>>>>>

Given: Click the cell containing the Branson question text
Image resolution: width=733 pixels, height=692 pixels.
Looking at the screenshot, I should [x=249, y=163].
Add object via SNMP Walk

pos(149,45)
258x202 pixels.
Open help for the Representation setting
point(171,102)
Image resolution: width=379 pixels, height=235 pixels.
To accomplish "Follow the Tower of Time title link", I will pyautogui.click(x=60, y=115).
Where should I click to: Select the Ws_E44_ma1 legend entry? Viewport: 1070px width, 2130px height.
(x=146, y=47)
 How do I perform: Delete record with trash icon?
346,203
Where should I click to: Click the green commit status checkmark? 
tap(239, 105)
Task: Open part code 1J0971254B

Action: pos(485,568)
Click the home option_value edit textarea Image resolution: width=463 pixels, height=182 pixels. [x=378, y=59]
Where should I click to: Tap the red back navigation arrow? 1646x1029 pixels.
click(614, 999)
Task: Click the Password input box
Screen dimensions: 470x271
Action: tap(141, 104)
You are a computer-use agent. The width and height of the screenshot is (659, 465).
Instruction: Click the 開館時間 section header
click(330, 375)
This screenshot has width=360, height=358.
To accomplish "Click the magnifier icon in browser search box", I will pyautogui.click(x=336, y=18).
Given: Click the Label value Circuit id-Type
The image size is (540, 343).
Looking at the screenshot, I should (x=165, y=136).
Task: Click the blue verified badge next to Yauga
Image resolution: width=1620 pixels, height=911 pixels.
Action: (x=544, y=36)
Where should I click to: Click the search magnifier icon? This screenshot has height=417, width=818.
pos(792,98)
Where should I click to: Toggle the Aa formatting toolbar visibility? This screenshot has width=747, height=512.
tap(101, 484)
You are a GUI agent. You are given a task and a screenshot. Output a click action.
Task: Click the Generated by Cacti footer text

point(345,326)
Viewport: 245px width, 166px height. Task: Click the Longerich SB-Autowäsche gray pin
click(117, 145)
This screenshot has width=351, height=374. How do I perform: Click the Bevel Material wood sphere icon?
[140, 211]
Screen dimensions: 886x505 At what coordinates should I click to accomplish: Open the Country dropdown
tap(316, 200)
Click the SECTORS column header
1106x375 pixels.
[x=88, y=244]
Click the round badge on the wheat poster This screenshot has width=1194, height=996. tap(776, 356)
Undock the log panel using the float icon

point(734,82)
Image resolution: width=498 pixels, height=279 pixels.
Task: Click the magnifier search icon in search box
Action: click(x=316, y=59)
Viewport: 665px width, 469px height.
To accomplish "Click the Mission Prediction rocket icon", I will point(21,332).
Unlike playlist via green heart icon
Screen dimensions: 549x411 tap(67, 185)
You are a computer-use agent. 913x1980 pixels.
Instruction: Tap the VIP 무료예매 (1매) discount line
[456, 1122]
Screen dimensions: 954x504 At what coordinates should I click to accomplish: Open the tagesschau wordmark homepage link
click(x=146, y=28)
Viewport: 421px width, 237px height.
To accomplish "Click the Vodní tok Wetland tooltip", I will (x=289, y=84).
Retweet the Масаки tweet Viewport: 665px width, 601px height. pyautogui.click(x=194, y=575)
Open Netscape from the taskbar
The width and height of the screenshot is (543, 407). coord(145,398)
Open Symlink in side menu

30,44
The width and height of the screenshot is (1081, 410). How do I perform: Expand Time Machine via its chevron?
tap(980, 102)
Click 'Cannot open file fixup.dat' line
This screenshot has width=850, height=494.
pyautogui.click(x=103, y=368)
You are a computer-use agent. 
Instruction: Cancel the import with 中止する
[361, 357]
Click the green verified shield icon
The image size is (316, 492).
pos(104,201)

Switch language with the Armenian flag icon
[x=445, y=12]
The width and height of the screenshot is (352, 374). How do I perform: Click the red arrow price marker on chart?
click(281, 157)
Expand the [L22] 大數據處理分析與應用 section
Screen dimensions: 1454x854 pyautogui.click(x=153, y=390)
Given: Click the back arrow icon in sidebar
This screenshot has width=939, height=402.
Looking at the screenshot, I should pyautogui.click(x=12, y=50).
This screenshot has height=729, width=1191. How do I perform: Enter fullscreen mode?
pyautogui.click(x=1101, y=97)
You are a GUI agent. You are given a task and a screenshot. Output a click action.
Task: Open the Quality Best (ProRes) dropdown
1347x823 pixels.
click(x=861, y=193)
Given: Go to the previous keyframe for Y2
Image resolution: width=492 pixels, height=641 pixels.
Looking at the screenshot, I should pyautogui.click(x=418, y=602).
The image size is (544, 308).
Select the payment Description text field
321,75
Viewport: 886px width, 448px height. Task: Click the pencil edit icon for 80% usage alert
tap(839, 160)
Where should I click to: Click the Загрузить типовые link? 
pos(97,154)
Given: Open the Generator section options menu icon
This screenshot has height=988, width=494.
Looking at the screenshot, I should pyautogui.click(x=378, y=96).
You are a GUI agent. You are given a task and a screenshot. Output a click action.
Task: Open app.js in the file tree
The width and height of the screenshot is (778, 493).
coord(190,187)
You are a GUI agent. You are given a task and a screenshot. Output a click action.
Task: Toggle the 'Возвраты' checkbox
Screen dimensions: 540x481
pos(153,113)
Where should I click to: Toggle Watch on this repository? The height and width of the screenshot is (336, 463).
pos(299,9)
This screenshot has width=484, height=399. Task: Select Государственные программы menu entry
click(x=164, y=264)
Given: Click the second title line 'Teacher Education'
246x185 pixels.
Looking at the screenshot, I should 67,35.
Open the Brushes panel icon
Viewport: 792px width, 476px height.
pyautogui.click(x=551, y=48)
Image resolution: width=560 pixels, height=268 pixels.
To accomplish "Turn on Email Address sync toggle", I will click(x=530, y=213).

<<<<<

» TASK TO COMPLETE:
Copy the whole listing above once more, character for character.

» RESULT OF THIS EXERCISE:
Given: Click the cell containing the Branson question text
Image resolution: width=733 pixels, height=692 pixels.
Looking at the screenshot, I should [x=249, y=163].
Add object via SNMP Walk

pos(149,45)
258x202 pixels.
Open help for the Representation setting
point(171,102)
Image resolution: width=379 pixels, height=235 pixels.
To accomplish "Follow the Tower of Time title link", I will pyautogui.click(x=60, y=115).
Where should I click to: Select the Ws_E44_ma1 legend entry? Viewport: 1070px width, 2130px height.
(x=146, y=47)
 How do I perform: Delete record with trash icon?
346,203
Where should I click to: Click the green commit status checkmark? 
tap(239, 105)
Task: Open part code 1J0971254B

Action: pos(485,568)
Click the home option_value edit textarea Image resolution: width=463 pixels, height=182 pixels. [x=378, y=59]
Where should I click to: Tap the red back navigation arrow? 1646x1029 pixels.
click(614, 999)
Task: Click the Password input box
Screen dimensions: 470x271
Action: tap(141, 104)
You are a computer-use agent. The width and height of the screenshot is (659, 465).
Instruction: Click the 開館時間 section header
click(330, 375)
This screenshot has width=360, height=358.
To accomplish "Click the magnifier icon in browser search box", I will pyautogui.click(x=336, y=18).
Given: Click the Label value Circuit id-Type
The image size is (540, 343).
Looking at the screenshot, I should (x=165, y=136).
Task: Click the blue verified badge next to Yauga
Image resolution: width=1620 pixels, height=911 pixels.
Action: (x=544, y=36)
Where should I click to: Click the search magnifier icon? This screenshot has height=417, width=818.
pos(792,98)
Where should I click to: Toggle the Aa formatting toolbar visibility? This screenshot has width=747, height=512.
tap(101, 484)
You are a GUI agent. You are given a task and a screenshot. Output a click action.
Task: Click the Generated by Cacti footer text

point(345,326)
Viewport: 245px width, 166px height. Task: Click the Longerich SB-Autowäsche gray pin
click(117, 145)
This screenshot has width=351, height=374. How do I perform: Click the Bevel Material wood sphere icon?
[140, 211]
Screen dimensions: 886x505 At what coordinates should I click to accomplish: Open the Country dropdown
tap(316, 200)
Click the SECTORS column header
1106x375 pixels.
[x=88, y=244]
Click the round badge on the wheat poster This screenshot has width=1194, height=996. tap(776, 356)
Undock the log panel using the float icon

point(734,82)
Image resolution: width=498 pixels, height=279 pixels.
Task: Click the magnifier search icon in search box
Action: click(x=316, y=59)
Viewport: 665px width, 469px height.
To accomplish "Click the Mission Prediction rocket icon", I will point(21,332).
Unlike playlist via green heart icon
Screen dimensions: 549x411 tap(67, 185)
You are a computer-use agent. 913x1980 pixels.
Instruction: Tap the VIP 무료예매 (1매) discount line
[456, 1122]
Screen dimensions: 954x504 At what coordinates should I click to accomplish: Open the tagesschau wordmark homepage link
click(x=146, y=28)
Viewport: 421px width, 237px height.
To accomplish "Click the Vodní tok Wetland tooltip", I will (x=289, y=84).
Retweet the Масаки tweet Viewport: 665px width, 601px height. pyautogui.click(x=194, y=575)
Open Netscape from the taskbar
The width and height of the screenshot is (543, 407). coord(145,398)
Open Symlink in side menu

30,44
The width and height of the screenshot is (1081, 410). How do I perform: Expand Time Machine via its chevron?
tap(980, 102)
Click 'Cannot open file fixup.dat' line
This screenshot has width=850, height=494.
pyautogui.click(x=103, y=368)
You are a computer-use agent. 
Instruction: Cancel the import with 中止する
[361, 357]
Click the green verified shield icon
The image size is (316, 492).
pos(104,201)

Switch language with the Armenian flag icon
[x=445, y=12]
The width and height of the screenshot is (352, 374). How do I perform: Click the red arrow price marker on chart?
click(281, 157)
Expand the [L22] 大數據處理分析與應用 section
Screen dimensions: 1454x854 pyautogui.click(x=153, y=390)
Given: Click the back arrow icon in sidebar
This screenshot has width=939, height=402.
Looking at the screenshot, I should pyautogui.click(x=12, y=50).
This screenshot has height=729, width=1191. How do I perform: Enter fullscreen mode?
pyautogui.click(x=1101, y=97)
You are a GUI agent. You are given a task and a screenshot. Output a click action.
Task: Open the Quality Best (ProRes) dropdown
1347x823 pixels.
click(x=861, y=193)
Given: Go to the previous keyframe for Y2
Image resolution: width=492 pixels, height=641 pixels.
Looking at the screenshot, I should pyautogui.click(x=418, y=602).
The image size is (544, 308).
Select the payment Description text field
321,75
Viewport: 886px width, 448px height. Task: Click the pencil edit icon for 80% usage alert
tap(839, 160)
Where should I click to: Click the Загрузить типовые link? 
pos(97,154)
Given: Open the Generator section options menu icon
This screenshot has height=988, width=494.
Looking at the screenshot, I should pyautogui.click(x=378, y=96).
You are a GUI agent. You are given a task and a screenshot. Output a click action.
Task: Open app.js in the file tree
The width and height of the screenshot is (778, 493).
coord(190,187)
You are a GUI agent. You are given a task and a screenshot. Output a click action.
Task: Toggle the 'Возвраты' checkbox
Screen dimensions: 540x481
pos(153,113)
Where should I click to: Toggle Watch on this repository? The height and width of the screenshot is (336, 463).
pos(299,9)
This screenshot has width=484, height=399. Task: Select Государственные программы menu entry
click(x=164, y=264)
Given: Click the second title line 'Teacher Education'
246x185 pixels.
Looking at the screenshot, I should 67,35.
Open the Brushes panel icon
Viewport: 792px width, 476px height.
pyautogui.click(x=551, y=48)
Image resolution: width=560 pixels, height=268 pixels.
To accomplish "Turn on Email Address sync toggle", I will click(x=530, y=213).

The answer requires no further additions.